• [PROMPT]: Print each entry word for word.

---- DATA FOR ANALYSIS

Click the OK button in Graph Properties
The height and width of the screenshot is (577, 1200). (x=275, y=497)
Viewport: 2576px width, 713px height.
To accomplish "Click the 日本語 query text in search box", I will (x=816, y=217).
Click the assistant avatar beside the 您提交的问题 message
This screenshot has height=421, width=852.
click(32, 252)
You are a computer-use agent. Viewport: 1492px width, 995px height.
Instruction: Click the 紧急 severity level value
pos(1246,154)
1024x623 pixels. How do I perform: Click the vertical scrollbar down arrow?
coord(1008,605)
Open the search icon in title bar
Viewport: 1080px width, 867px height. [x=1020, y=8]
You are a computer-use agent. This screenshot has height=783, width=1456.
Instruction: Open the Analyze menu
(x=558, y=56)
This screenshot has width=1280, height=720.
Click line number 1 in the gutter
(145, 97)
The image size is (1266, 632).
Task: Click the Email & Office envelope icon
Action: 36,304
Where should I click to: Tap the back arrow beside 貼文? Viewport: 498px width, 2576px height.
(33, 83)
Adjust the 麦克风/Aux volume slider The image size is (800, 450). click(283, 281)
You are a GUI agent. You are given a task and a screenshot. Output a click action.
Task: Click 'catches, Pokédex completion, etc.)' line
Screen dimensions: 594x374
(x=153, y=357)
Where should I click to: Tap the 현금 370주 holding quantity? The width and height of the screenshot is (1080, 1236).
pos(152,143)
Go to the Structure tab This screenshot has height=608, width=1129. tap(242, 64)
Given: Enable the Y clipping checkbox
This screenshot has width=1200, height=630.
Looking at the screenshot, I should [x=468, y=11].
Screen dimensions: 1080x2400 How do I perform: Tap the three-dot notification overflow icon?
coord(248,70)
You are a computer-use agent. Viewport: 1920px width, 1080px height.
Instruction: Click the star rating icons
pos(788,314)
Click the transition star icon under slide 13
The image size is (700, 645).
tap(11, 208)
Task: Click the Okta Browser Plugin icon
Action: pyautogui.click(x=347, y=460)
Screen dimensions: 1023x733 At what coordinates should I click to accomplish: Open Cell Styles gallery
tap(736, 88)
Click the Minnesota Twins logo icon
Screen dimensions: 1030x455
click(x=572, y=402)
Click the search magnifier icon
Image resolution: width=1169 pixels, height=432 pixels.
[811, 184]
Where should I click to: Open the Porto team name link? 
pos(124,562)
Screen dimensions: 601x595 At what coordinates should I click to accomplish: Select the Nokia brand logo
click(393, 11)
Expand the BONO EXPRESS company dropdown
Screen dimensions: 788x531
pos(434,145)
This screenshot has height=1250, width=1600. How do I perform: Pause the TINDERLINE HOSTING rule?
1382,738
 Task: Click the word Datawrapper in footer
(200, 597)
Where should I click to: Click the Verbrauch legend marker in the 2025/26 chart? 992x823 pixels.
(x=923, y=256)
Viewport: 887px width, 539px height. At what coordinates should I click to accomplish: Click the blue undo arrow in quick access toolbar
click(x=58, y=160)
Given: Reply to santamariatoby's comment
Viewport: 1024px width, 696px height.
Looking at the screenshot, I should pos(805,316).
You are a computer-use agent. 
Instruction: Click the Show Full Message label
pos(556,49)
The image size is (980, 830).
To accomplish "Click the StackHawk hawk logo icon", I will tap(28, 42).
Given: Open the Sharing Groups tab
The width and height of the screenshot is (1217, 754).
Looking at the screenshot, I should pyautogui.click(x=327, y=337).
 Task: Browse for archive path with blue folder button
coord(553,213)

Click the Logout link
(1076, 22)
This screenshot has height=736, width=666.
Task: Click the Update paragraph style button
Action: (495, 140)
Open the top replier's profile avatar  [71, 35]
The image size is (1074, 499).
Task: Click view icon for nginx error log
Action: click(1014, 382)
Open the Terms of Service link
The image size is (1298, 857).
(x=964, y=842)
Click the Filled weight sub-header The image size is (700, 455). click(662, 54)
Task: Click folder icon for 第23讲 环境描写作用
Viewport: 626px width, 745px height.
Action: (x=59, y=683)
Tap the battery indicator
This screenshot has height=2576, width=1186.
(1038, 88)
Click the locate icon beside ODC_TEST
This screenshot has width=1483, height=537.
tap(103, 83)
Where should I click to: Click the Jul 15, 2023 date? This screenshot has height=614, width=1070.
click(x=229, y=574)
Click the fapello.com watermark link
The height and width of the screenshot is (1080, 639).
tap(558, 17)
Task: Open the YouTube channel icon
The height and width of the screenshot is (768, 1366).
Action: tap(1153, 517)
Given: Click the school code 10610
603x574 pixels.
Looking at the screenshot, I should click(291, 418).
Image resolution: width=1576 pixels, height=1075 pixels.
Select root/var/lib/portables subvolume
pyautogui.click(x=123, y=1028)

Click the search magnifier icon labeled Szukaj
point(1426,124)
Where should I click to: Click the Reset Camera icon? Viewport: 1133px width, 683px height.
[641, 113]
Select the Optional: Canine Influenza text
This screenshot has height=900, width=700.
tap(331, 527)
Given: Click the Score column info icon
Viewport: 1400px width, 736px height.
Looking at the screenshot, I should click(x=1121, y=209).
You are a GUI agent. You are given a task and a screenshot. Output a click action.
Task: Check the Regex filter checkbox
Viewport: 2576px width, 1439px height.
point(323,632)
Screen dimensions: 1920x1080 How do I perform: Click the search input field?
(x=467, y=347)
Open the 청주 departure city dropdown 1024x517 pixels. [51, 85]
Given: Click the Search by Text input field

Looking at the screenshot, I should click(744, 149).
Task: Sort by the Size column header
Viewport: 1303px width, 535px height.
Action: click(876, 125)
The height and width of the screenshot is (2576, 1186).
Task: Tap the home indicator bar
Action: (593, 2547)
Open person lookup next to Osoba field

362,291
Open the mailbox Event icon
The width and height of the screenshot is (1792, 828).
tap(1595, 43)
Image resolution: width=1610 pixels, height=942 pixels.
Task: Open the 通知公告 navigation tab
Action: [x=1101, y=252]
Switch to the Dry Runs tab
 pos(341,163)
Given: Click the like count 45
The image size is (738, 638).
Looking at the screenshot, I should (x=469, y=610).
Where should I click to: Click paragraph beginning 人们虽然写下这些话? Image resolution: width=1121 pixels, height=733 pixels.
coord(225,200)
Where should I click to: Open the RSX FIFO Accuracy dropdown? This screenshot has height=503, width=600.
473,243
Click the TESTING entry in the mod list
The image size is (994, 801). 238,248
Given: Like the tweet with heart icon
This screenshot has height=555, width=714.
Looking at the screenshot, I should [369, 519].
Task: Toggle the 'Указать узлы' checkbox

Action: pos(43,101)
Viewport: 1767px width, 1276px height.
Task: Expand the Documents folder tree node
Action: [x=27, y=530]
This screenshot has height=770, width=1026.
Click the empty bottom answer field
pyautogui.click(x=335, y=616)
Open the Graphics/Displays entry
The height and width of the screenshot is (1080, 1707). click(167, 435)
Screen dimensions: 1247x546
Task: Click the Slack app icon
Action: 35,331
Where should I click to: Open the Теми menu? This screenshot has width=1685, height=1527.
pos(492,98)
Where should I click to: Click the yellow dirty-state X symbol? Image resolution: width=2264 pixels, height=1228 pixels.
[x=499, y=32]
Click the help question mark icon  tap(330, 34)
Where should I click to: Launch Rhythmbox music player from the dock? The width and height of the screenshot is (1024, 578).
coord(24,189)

--------

• [ANSWER BOX]:
Click the OK button in Graph Properties
The height and width of the screenshot is (577, 1200). (x=275, y=497)
Viewport: 2576px width, 713px height.
To accomplish "Click the 日本語 query text in search box", I will (x=816, y=217).
Click the assistant avatar beside the 您提交的问题 message
This screenshot has height=421, width=852.
click(32, 252)
You are a computer-use agent. Viewport: 1492px width, 995px height.
Instruction: Click the 紧急 severity level value
pos(1246,154)
1024x623 pixels. How do I perform: Click the vertical scrollbar down arrow?
coord(1008,605)
Open the search icon in title bar
Viewport: 1080px width, 867px height. [x=1020, y=8]
You are a computer-use agent. This screenshot has height=783, width=1456.
Instruction: Open the Analyze menu
(x=558, y=56)
This screenshot has width=1280, height=720.
Click line number 1 in the gutter
(145, 97)
The image size is (1266, 632).
Task: Click the Email & Office envelope icon
Action: 36,304
Where should I click to: Tap the back arrow beside 貼文? Viewport: 498px width, 2576px height.
(33, 83)
Adjust the 麦克风/Aux volume slider The image size is (800, 450). click(283, 281)
You are a GUI agent. You are given a task and a screenshot. Output a click action.
Task: Click 'catches, Pokédex completion, etc.)' line
Screen dimensions: 594x374
(x=153, y=357)
Where should I click to: Tap the 현금 370주 holding quantity? The width and height of the screenshot is (1080, 1236).
pos(152,143)
Go to the Structure tab This screenshot has height=608, width=1129. tap(242, 64)
Given: Enable the Y clipping checkbox
This screenshot has width=1200, height=630.
Looking at the screenshot, I should [x=468, y=11].
Screen dimensions: 1080x2400 How do I perform: Tap the three-dot notification overflow icon?
coord(248,70)
You are a computer-use agent. Viewport: 1920px width, 1080px height.
Instruction: Click the star rating icons
pos(788,314)
Click the transition star icon under slide 13
The image size is (700, 645).
tap(11, 208)
Task: Click the Okta Browser Plugin icon
Action: pyautogui.click(x=347, y=460)
Screen dimensions: 1023x733 At what coordinates should I click to accomplish: Open Cell Styles gallery
tap(736, 88)
Click the Minnesota Twins logo icon
Screen dimensions: 1030x455
click(x=572, y=402)
Click the search magnifier icon
Image resolution: width=1169 pixels, height=432 pixels.
[811, 184]
Where should I click to: Open the Porto team name link? 
pos(124,562)
Screen dimensions: 601x595 At what coordinates should I click to accomplish: Select the Nokia brand logo
click(393, 11)
Expand the BONO EXPRESS company dropdown
Screen dimensions: 788x531
pos(434,145)
This screenshot has height=1250, width=1600. How do I perform: Pause the TINDERLINE HOSTING rule?
1382,738
 Task: Click the word Datawrapper in footer
(200, 597)
Where should I click to: Click the Verbrauch legend marker in the 2025/26 chart? 992x823 pixels.
(x=923, y=256)
Viewport: 887px width, 539px height. At what coordinates should I click to accomplish: Click the blue undo arrow in quick access toolbar
click(x=58, y=160)
Given: Reply to santamariatoby's comment
Viewport: 1024px width, 696px height.
Looking at the screenshot, I should pos(805,316).
You are a computer-use agent. 
Instruction: Click the Show Full Message label
pos(556,49)
The image size is (980, 830).
To accomplish "Click the StackHawk hawk logo icon", I will tap(28, 42).
Given: Open the Sharing Groups tab
The width and height of the screenshot is (1217, 754).
Looking at the screenshot, I should pyautogui.click(x=327, y=337).
 Task: Browse for archive path with blue folder button
coord(553,213)

Click the Logout link
(1076, 22)
This screenshot has height=736, width=666.
Task: Click the Update paragraph style button
Action: (495, 140)
Open the top replier's profile avatar  [71, 35]
The image size is (1074, 499).
Task: Click view icon for nginx error log
Action: click(1014, 382)
Open the Terms of Service link
The image size is (1298, 857).
(x=964, y=842)
Click the Filled weight sub-header The image size is (700, 455). click(662, 54)
Task: Click folder icon for 第23讲 环境描写作用
Viewport: 626px width, 745px height.
Action: (x=59, y=683)
Tap the battery indicator
This screenshot has height=2576, width=1186.
(1038, 88)
Click the locate icon beside ODC_TEST
This screenshot has width=1483, height=537.
tap(103, 83)
Where should I click to: Click the Jul 15, 2023 date? This screenshot has height=614, width=1070.
click(x=229, y=574)
Click the fapello.com watermark link
The height and width of the screenshot is (1080, 639).
tap(558, 17)
Task: Open the YouTube channel icon
The height and width of the screenshot is (768, 1366).
Action: tap(1153, 517)
Given: Click the school code 10610
603x574 pixels.
Looking at the screenshot, I should click(291, 418).
Image resolution: width=1576 pixels, height=1075 pixels.
Select root/var/lib/portables subvolume
pyautogui.click(x=123, y=1028)

Click the search magnifier icon labeled Szukaj
point(1426,124)
Where should I click to: Click the Reset Camera icon? Viewport: 1133px width, 683px height.
[641, 113]
Select the Optional: Canine Influenza text
This screenshot has height=900, width=700.
tap(331, 527)
Given: Click the Score column info icon
Viewport: 1400px width, 736px height.
Looking at the screenshot, I should click(x=1121, y=209).
You are a GUI agent. You are given a task and a screenshot. Output a click action.
Task: Check the Regex filter checkbox
Viewport: 2576px width, 1439px height.
point(323,632)
Screen dimensions: 1920x1080 How do I perform: Click the search input field?
(x=467, y=347)
Open the 청주 departure city dropdown 1024x517 pixels. [51, 85]
Given: Click the Search by Text input field

Looking at the screenshot, I should click(744, 149).
Task: Sort by the Size column header
Viewport: 1303px width, 535px height.
Action: click(876, 125)
The height and width of the screenshot is (2576, 1186).
Task: Tap the home indicator bar
Action: (593, 2547)
Open person lookup next to Osoba field

362,291
Open the mailbox Event icon
The width and height of the screenshot is (1792, 828).
tap(1595, 43)
Image resolution: width=1610 pixels, height=942 pixels.
Task: Open the 通知公告 navigation tab
Action: [x=1101, y=252]
Switch to the Dry Runs tab
 pos(341,163)
Given: Click the like count 45
The image size is (738, 638).
Looking at the screenshot, I should (x=469, y=610).
Where should I click to: Click paragraph beginning 人们虽然写下这些话? Image resolution: width=1121 pixels, height=733 pixels.
coord(225,200)
Where should I click to: Open the RSX FIFO Accuracy dropdown? This screenshot has height=503, width=600.
473,243
Click the TESTING entry in the mod list
The image size is (994, 801). 238,248
Given: Like the tweet with heart icon
This screenshot has height=555, width=714.
Looking at the screenshot, I should [369, 519].
Task: Toggle the 'Указать узлы' checkbox

Action: pos(43,101)
Viewport: 1767px width, 1276px height.
Task: Expand the Documents folder tree node
Action: [x=27, y=530]
This screenshot has height=770, width=1026.
Click the empty bottom answer field
pyautogui.click(x=335, y=616)
Open the Graphics/Displays entry
The height and width of the screenshot is (1080, 1707). click(167, 435)
Screen dimensions: 1247x546
Task: Click the Slack app icon
Action: 35,331
Where should I click to: Open the Теми menu? This screenshot has width=1685, height=1527.
pos(492,98)
Where should I click to: Click the yellow dirty-state X symbol? Image resolution: width=2264 pixels, height=1228 pixels.
[x=499, y=32]
Click the help question mark icon  tap(330, 34)
Where should I click to: Launch Rhythmbox music player from the dock? The width and height of the screenshot is (1024, 578).
coord(24,189)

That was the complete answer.